We need to change the above into something like this (I used a different ID that's why output doesn't match):

Changed:       

CurrentState:  
 guests:        
  guest_no:      5000001
  parent_no:     5000001
  first_name:    MECHELE
  last_name:     LRE
  birth_date:    01/20/1966 12:00:00 AM
  importid:      SIMP5000001
  import2nd:     S2ND5000001
  importir:      SIR5000001
  importeml:     SEML5000001
  firstname2:    JIM
  lastname2:     LRE
  salespoint:    LISA
  operator:      ADMIN
  date_time:     03/17/2008 03:59:39 PM
  last_mod:      6
  gfwdstatus:    1

So, the idea is to remove all empty values and output the rest using the above format and the number of spaces before row equal the tag nesting level. I have VFP function that performs the above display and my challenge is to either convert it to C# code or attempt to get that string formatted properly from the SQL Server directly. There is also a possibility of having bad XML data (tags not closed / matched) in some rows.

What do you think?

Thanks in advance.


For every expert, there is an equal and opposite expert. - Becker's Law


My blog


Replies

Stefan Hoffmann on Tue, 05 Mar 2013 20:22:11


While removing empty tags is not a problem as also are the spaces, I think the challenge are your incomplete tags. I'm not sure right now without digging deeper into it, but I think there are two solutions:

  1. Use a SGML parser, it should be able to handle this.
  2. Use a RegEx clean up run before parsing it as XML.

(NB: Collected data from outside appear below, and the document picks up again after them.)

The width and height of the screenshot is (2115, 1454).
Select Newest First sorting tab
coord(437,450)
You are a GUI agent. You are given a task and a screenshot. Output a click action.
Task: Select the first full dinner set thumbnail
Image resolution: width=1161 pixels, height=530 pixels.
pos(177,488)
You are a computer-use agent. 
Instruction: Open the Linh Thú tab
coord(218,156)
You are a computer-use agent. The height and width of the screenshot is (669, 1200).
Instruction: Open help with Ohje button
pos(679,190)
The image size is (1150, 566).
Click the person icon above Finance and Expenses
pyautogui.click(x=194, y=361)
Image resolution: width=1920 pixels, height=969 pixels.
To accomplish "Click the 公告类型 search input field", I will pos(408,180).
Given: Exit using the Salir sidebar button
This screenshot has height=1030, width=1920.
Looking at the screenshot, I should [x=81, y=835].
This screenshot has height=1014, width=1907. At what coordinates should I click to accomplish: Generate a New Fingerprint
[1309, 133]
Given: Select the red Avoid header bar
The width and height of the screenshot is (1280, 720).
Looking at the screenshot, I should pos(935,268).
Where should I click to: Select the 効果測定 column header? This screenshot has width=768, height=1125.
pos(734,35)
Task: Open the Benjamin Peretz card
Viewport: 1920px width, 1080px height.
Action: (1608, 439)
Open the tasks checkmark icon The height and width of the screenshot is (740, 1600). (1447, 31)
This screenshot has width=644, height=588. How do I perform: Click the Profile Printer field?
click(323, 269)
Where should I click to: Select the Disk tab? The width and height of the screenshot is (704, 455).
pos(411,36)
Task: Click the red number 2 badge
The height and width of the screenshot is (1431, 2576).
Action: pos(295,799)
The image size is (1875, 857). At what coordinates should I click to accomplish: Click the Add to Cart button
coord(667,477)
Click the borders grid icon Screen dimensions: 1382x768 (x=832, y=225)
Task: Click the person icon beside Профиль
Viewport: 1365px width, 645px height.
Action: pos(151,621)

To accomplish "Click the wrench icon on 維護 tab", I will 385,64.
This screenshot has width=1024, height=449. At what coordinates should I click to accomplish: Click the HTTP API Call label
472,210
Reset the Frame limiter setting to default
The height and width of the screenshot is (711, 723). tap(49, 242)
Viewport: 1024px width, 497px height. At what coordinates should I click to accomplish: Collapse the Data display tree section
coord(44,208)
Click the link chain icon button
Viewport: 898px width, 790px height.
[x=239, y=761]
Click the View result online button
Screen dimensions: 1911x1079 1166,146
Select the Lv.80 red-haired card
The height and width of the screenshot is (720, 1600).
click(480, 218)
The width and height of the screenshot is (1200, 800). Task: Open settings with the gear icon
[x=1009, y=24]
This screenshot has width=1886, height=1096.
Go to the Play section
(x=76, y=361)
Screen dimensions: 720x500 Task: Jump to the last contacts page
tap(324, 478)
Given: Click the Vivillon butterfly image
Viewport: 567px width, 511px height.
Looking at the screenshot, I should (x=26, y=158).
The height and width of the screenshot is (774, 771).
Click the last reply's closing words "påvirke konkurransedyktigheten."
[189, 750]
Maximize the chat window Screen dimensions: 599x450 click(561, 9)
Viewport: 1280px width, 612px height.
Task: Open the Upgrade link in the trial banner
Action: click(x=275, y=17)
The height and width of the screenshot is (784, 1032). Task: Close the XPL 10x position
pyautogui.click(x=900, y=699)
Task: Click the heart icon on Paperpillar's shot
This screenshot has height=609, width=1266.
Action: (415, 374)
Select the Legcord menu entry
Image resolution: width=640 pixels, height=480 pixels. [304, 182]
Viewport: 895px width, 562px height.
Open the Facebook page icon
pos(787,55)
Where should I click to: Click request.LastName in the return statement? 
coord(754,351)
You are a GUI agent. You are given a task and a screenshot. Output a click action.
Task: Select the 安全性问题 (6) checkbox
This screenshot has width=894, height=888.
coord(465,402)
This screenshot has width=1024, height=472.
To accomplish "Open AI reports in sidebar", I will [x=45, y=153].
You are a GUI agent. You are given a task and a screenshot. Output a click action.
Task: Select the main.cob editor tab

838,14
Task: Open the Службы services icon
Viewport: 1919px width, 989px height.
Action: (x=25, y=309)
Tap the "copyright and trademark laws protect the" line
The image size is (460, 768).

Naomi N on Wed, 06 Mar 2013 05:41:47


After struggling with it for almost the whole day, I got the following code

http://social.msdn.microsoft.com/Forums/en-US/xmlandnetfx/thread/a1d05853-53da-43da-80ff-4b64a3c6919a

SathyanarrayananS on Wed, 06 Mar 2013 12:54:44


Hi Naomi,

Try this

DECLARE    @x1 XML = '
<CurrentState>
<guests><guest_no>5000001</guest_no><parent_no>5000001</parent_no>
<addit_no>0</addit_no><addit_no2>0</addit_no2><trans_no>0</trans_no>
<guestgroup></guestgroup><salute></salute><first_name>MEC</first_name>
<last_name>LAR</last_name><mid_name></mid_name><suffix></suffix><e_mail></e_mail>
<birth_date>01/20/1966 12:00:00 AM</birth_date><gender></gender>
<mug_shot></mug_shot><notes></notes><e_message></e_message>
<number_2>0</number_2>
<number_3>0</number_3><number_4>.00</number_4><number_5>.00</number_5>
<text_1></text_1><text_2></text_2><text_3></text_3><text_4></text_4><text_5></text_5><text_6>
</text_6><text_7></text_7><text_8></text_8><memo_1></memo_1><memo_2></memo_2><memo_3></memo_3>
<web_user></web_user><web_pswd></web_pswd><importid>SIMP5000001</importid>
<import2nd>S2ND5000001</import2nd><importir>SIR5000001</importir>
<importeml>SEML5000001</importeml><guest_2nd>0</guest_2nd><salute2></salute2>
<firstname2>JIM</firstname2><lastname2>LAR</lastname2>
<midname2></midname2><suffix2></suffix2>
<salespoint>LISA</salespoint><operator>ADMIN</operator>
<date_time>03/17/2008 03:59:39 PM</date_time>
<last_mod>6</last_mod><gfwdstatus>1</gfwdstatus>
<guest_id>0</guest_id><relation>0</relation>
<role_no>0</role_no><acct_name></acct_name>
<vipcode>0</vipcode><height>0</height>
<weight>0</weight><height_m>0</height_m>
<weight_m>0</weight_m><no_mail>false</no_mail><no_email>false</no_email>
<no_phone>false</no_phone><addr_pref>0</addr_pref></guests></CurrentState>";
'
DECLARE 
    @Count INT, 
    @totalCount INT,
    @ElementName VARCHAR(30),
    @ElementValue VARCHAR(30)
-- counter variables
SELECT 
    @Count = 1,
    @totalCount = @x1.value('count(/CurrentState/guests/*)','INT')
    
DECLARE @TMP TABLE(Name VARCHAR(1000),Value VARCHAR(1000))   
-- loop
WHILE @Count <= @totalCount BEGIN
    SELECT
        @ElementName = @x1.value(
            'local-name((/CurrentState/guests/*[position()=sql:variable("@Count")])[1])',
            'VARCHAR(30)'),
        @ElementValue = @x1.value(
            '(/CurrentState/guests/*[position()=sql:variable("@Count")])[1]',
            'VARCHAR(30)')
    
    INSERT @TMP
    SELECT @ElementName,@ElementValue
    --PRINT @ElementName + ':' + @ElementValue
    --PRINT ''
    
    -- increment the counter variable
    SELECT @Count = @Count + 1
END
SELECT * FROM @TMP WHERE Value <> ''

The below link is for just removing XML tags
http://sathyadb.blogspot.in/2012/10/sql-server-remove-xml-tags-from-xml.html

Thanks & Regards, sathya


Naomi N on Wed, 06 Mar 2013 13:03:22


Thanks, but this is not going to work for the generic case I am after. I can not predict the way the details column is saved and what information is in there. In my first message I showed samples of two rows which used completely different content. Although most likely for the method I am working on the content of the row will be like the first row showed.